I agree. Our job now is to support, not lead. When I want to understand the role of history in present time, I turn to Malcolm X, to what is by now my dog-eared thin black volume Malcolm X on Afro-American History. “That’s why I say it is so important for you and me to spend time today learning something about the past,” Malcolm says, “so we can better understand the present, analyze it and then do something about it.”

inmemoriam

(The In Memoriam List)

 

Reunion Day Two: began with 50 minutes of compelling, black and white footage shot and edited by the Videofreex Mayday Video Collective.  As we organizers had hoped, the spirit, speeches, effective use of civil disobedience caught on tape inspired all 35 of us to sit in a circle afterwards and share our Mayday stories. Just like at Mayday, when the intensity of protest shattered time, two and a half hours rushed by in what felt to me like fifteen minutes. And everyone who wanted had an opportunity to talk.

┄┄┄┄┄┄┄┄┄┄┄┄┄┄┄┄┄┄┄┄

# SHORT EXERCISE 1
From the reunion text, please set down the passage between "Reunion Day Two: began" and "opportunity to talk.", inclusive.
# SHORT EXERCISE 2
According to the reunion text, who shot and edited the footage shown on Reunion Day Two?
# SHORT EXERCISE 3
Condense the paragraph of the reunion text that begins "Reunion Day Two:" into a shorter version that keeps its main facts.

# SUPPLIED INFORMATION

┄┄┄┄┄┄┄┄┄┄┄┄┄┄┄┄┄┄┄┄

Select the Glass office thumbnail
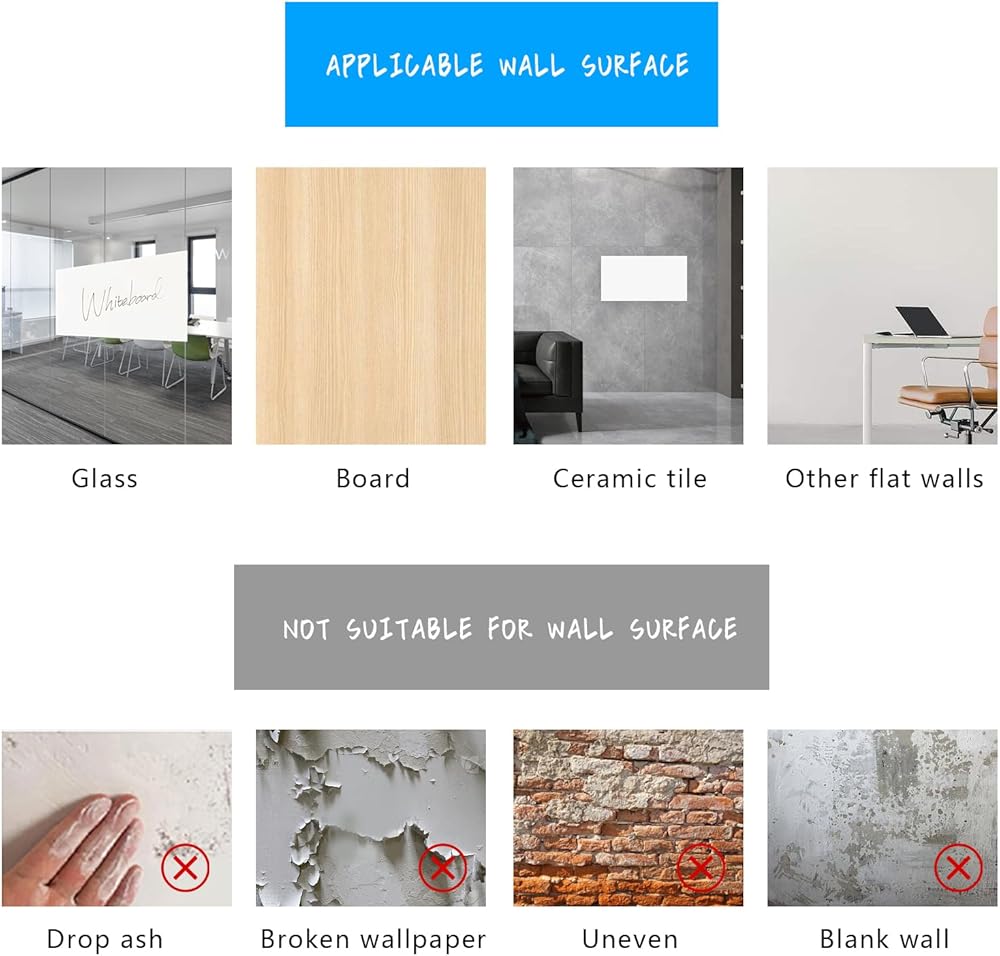Screen dimensions: 1000x956 (x=117, y=305)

┄┄┄┄┄┄┄┄┄┄┄┄┄┄┄┄┄┄┄┄

# EXERCISE RESULT 1
Reunion Day Two: began with 50 minutes of compelling, black and white footage shot and edited by the Videofreex Mayday Video Collective.  As we organizers had hoped, the spirit, speeches, effective use of civil disobedience caught on tape inspired all 35 of us to sit in a circle afterwards and share our Mayday stories. Just like at Mayday, when the intensity of protest shattered time, two and a half hours rushed by in what felt to me like fifteen minutes. And everyone who wanted had an opportunity to talk.

# EXERCISE RESULT 2
The Videofreex Mayday Video Collective.

# EXERCISE RESULT 3
Reunion Day Two opened with 50 minutes of black and white footage shot and edited by the Videofreex Mayday Video Collective. The spirit, speeches and civil disobedience on the tape inspired all 35 attendees to sit in a circle and share their Mayday stories. The two and a half hours felt like fifteen minutes, and everyone who wanted to speak had the chance.